_PROBLEM DESCRIPTION_:
An exact copy of the lines from the top of the data through the line with "This screenshot has width=494, height=361." is what you should give, with no pictures in it.

_DATA LISTING_:

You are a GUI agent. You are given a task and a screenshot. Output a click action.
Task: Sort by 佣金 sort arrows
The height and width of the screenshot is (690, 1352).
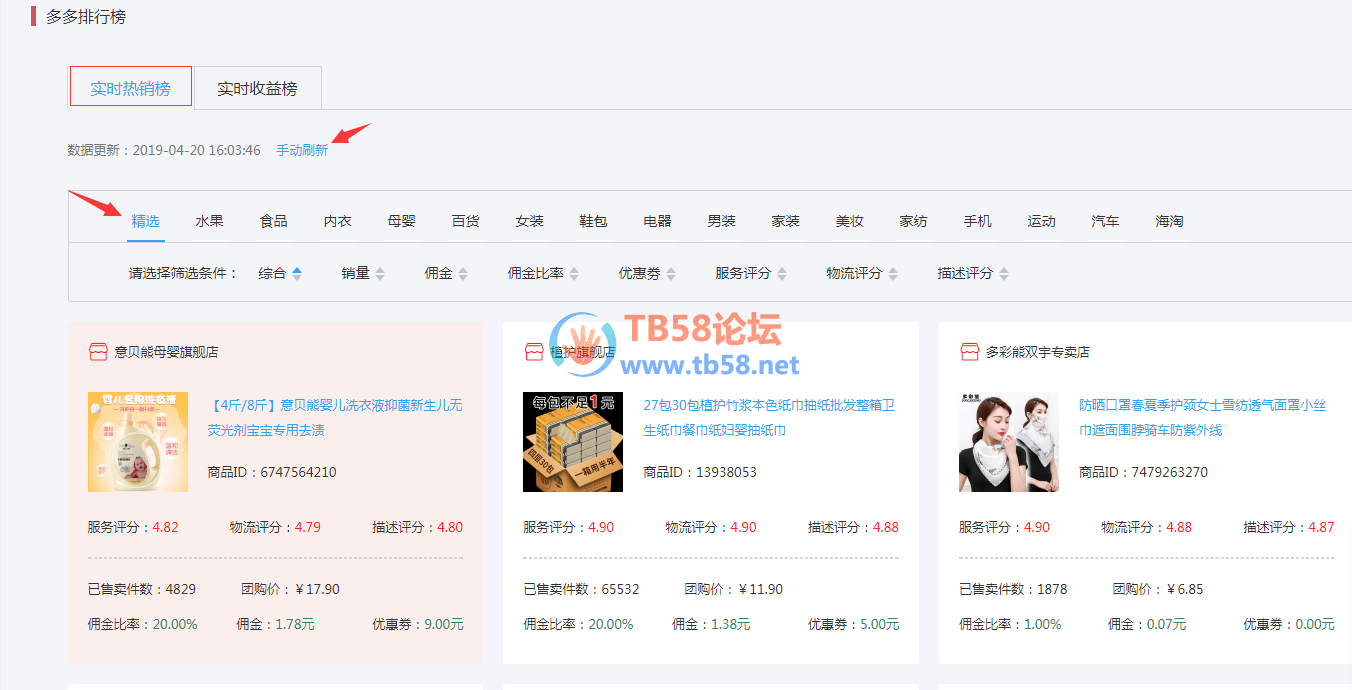tap(463, 273)
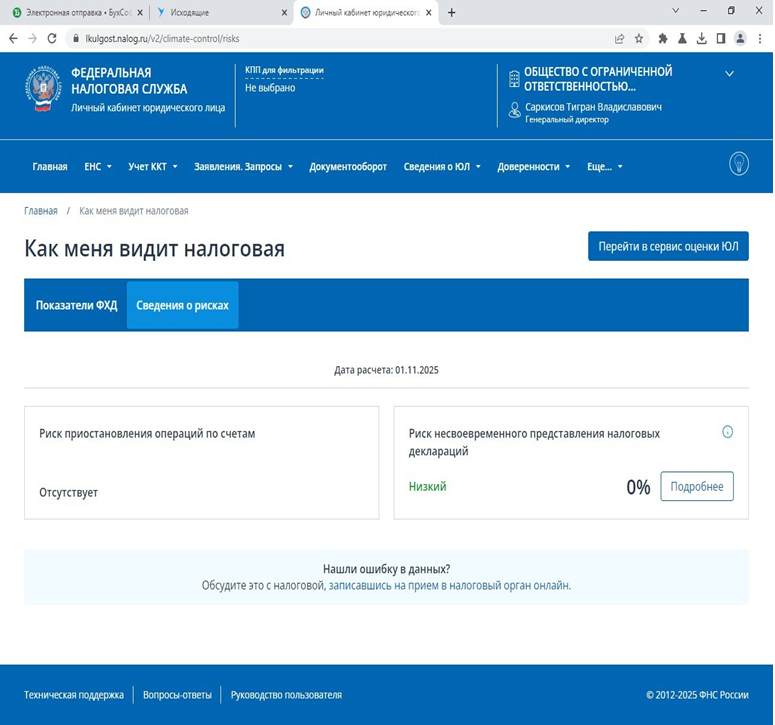Expand the ЕНС dropdown menu
Image resolution: width=775 pixels, height=725 pixels.
point(98,167)
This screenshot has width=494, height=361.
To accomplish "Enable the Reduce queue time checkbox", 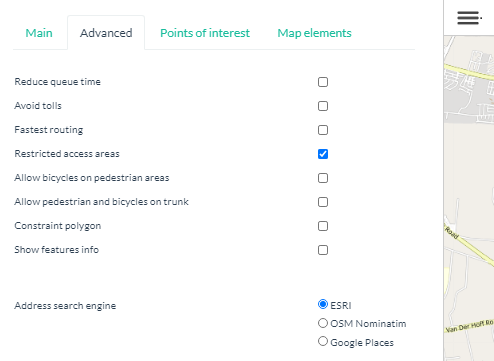I will 323,82.
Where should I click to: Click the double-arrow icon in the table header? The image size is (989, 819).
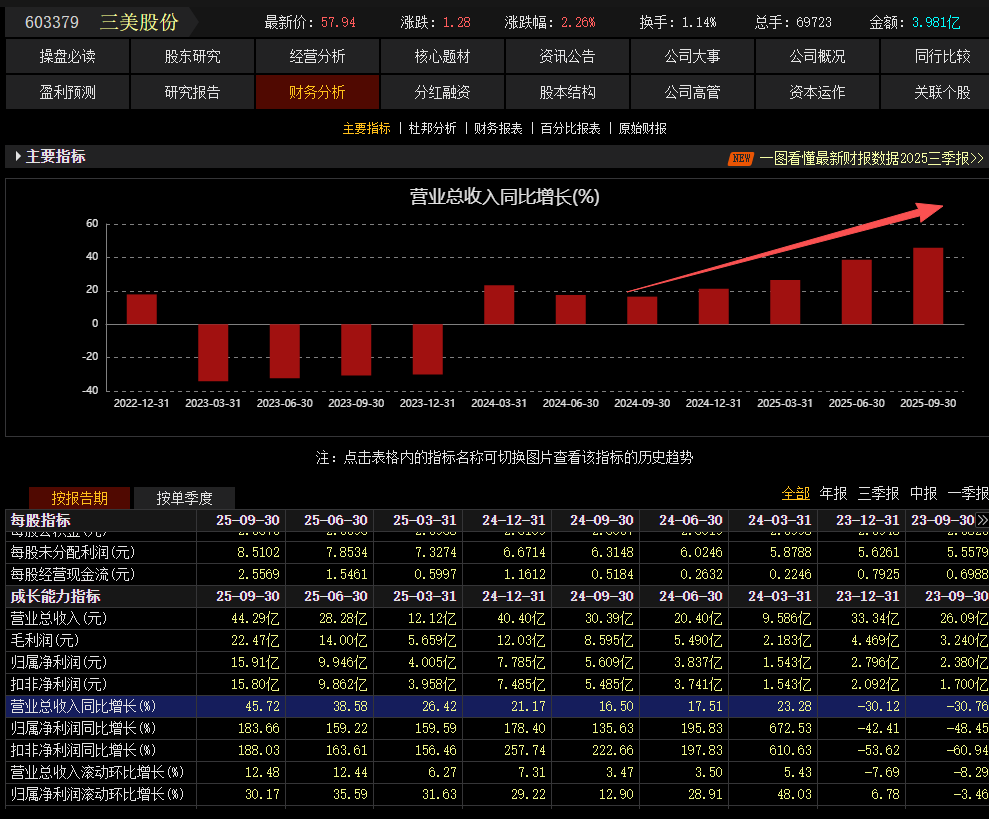click(x=982, y=520)
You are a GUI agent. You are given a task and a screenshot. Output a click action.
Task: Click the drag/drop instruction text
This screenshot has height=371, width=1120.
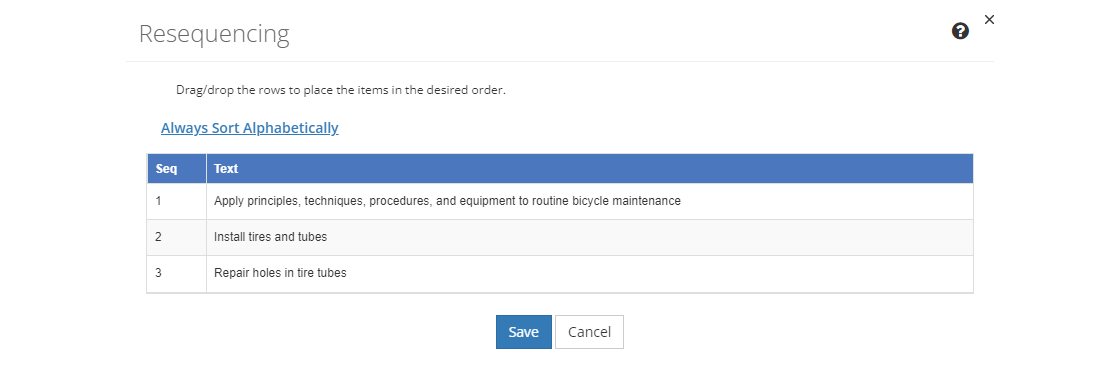(x=341, y=91)
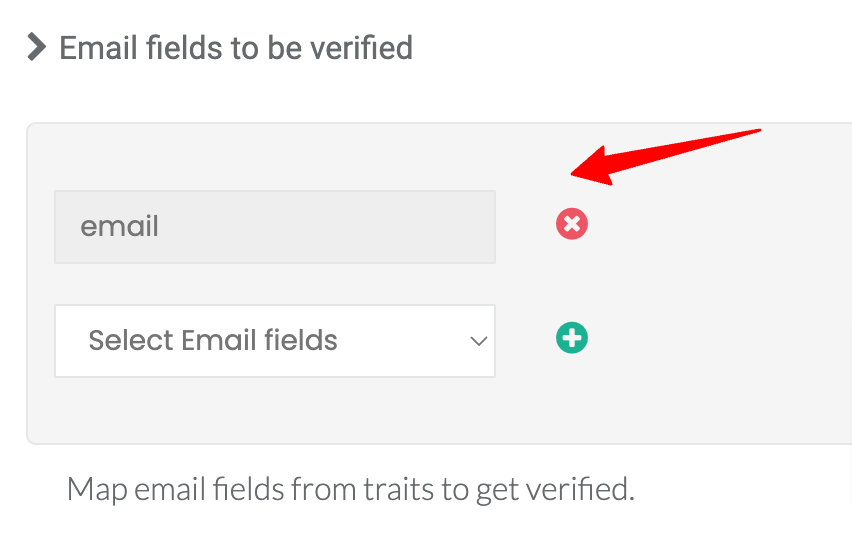The width and height of the screenshot is (852, 556).
Task: Add another email field mapping row
Action: (572, 338)
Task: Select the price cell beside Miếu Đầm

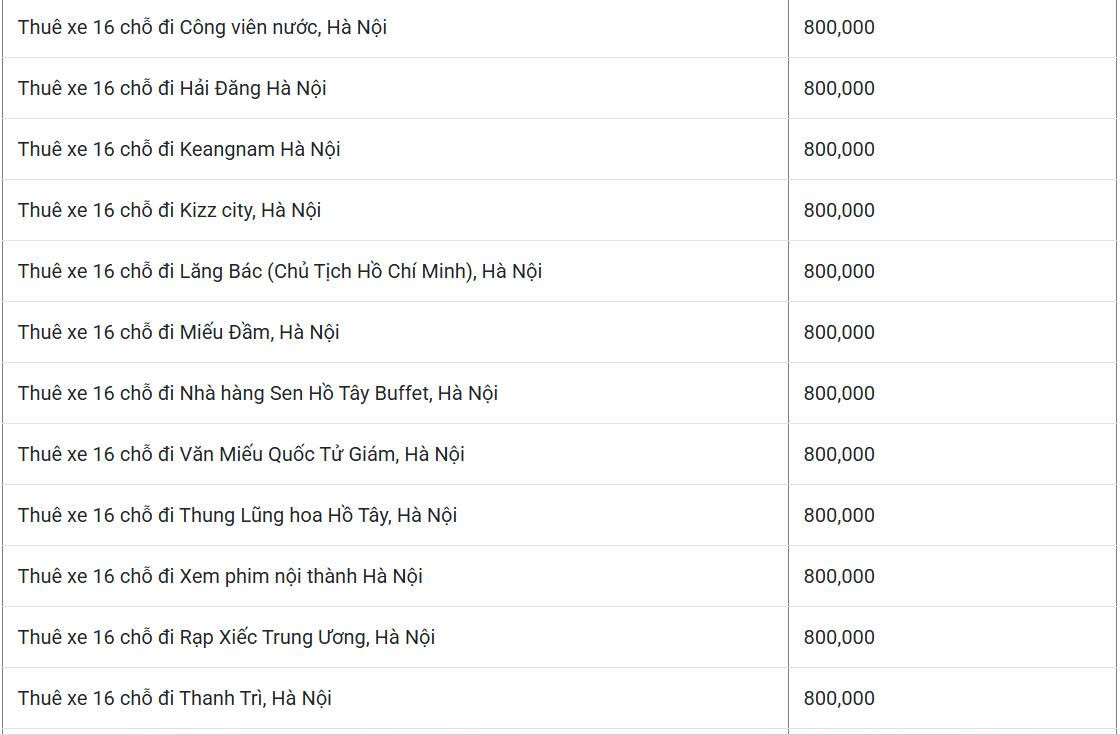Action: tap(839, 332)
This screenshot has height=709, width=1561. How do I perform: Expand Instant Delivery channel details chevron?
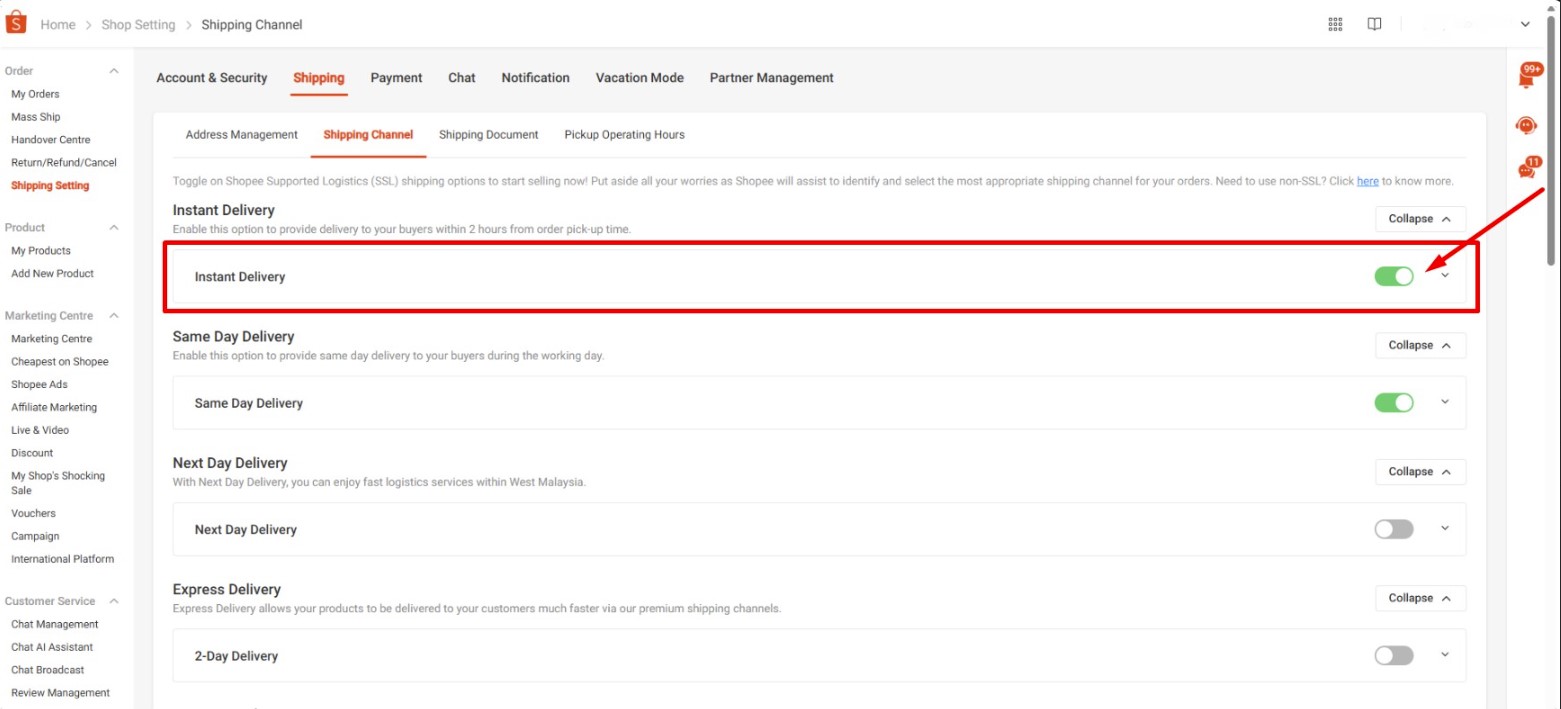click(1444, 276)
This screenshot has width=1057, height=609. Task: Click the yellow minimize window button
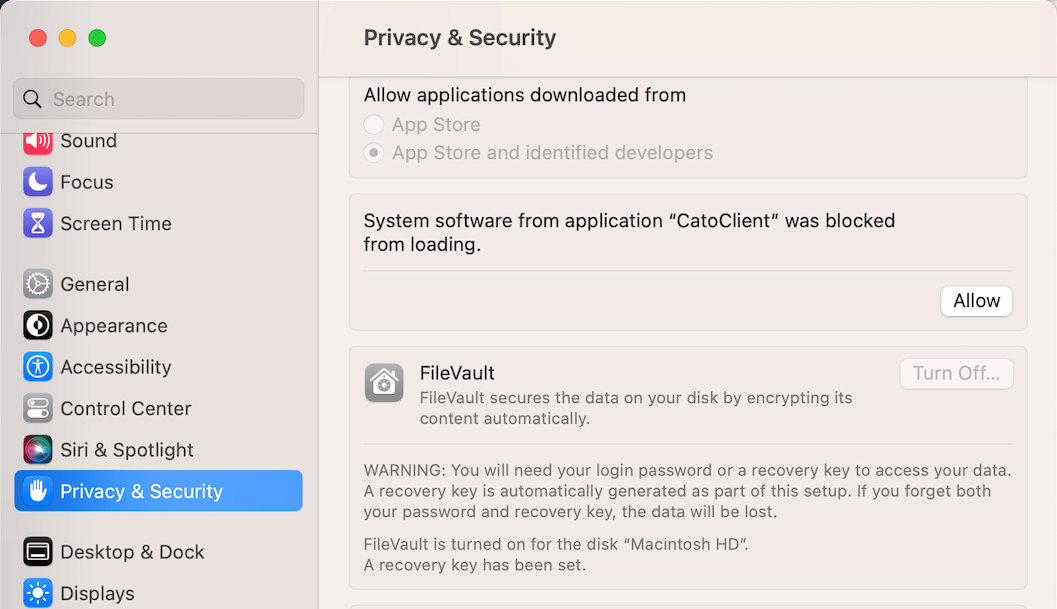tap(67, 38)
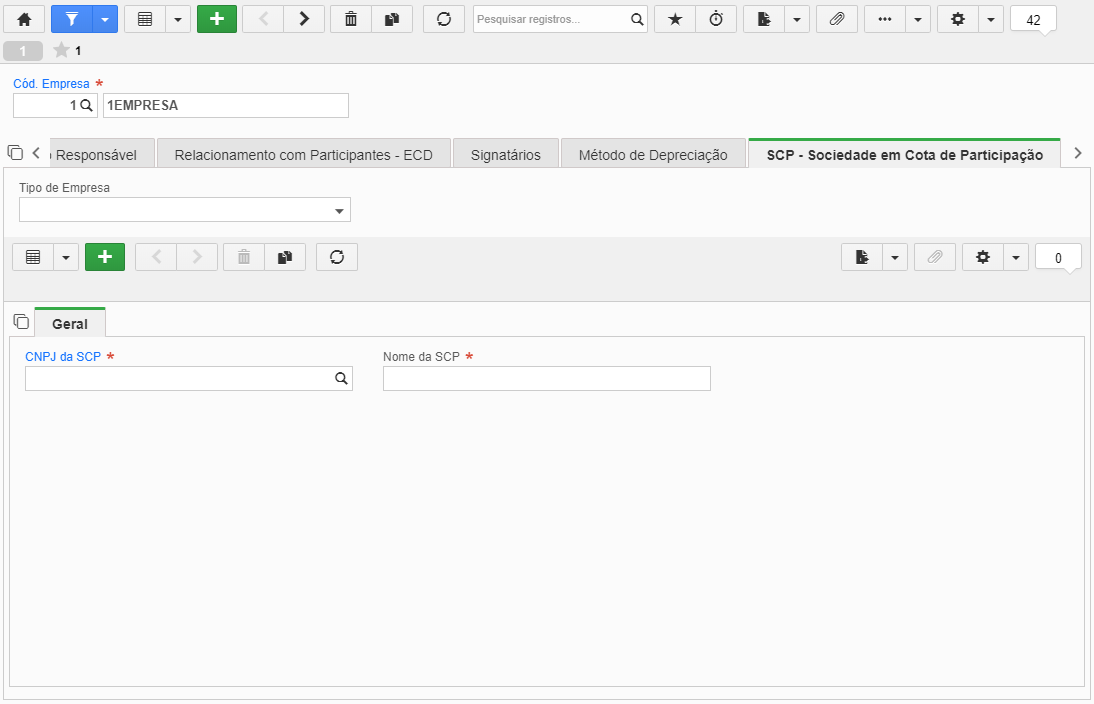This screenshot has height=704, width=1094.
Task: Expand the Tipo de Empresa dropdown
Action: [185, 210]
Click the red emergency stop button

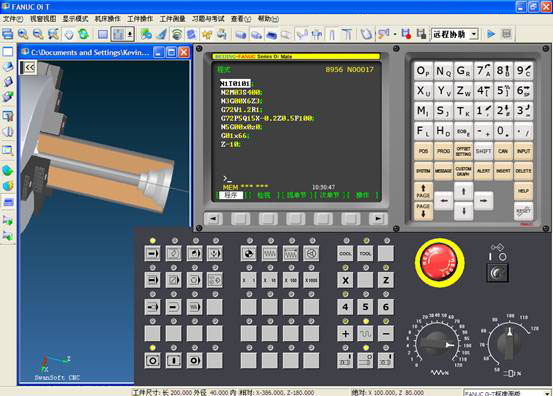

_RESPONSE FOR THIS EXERCISE_:
You are a GUI agent. You are given a task and a screenshot. Output a click action.
Task: Sort by 佣金 sort arrows
The height and width of the screenshot is (690, 1352).
tap(463, 273)
Expand the ЕНС dropdown menu
Image resolution: width=775 pixels, height=725 pixels.
point(98,167)
This screenshot has width=494, height=361.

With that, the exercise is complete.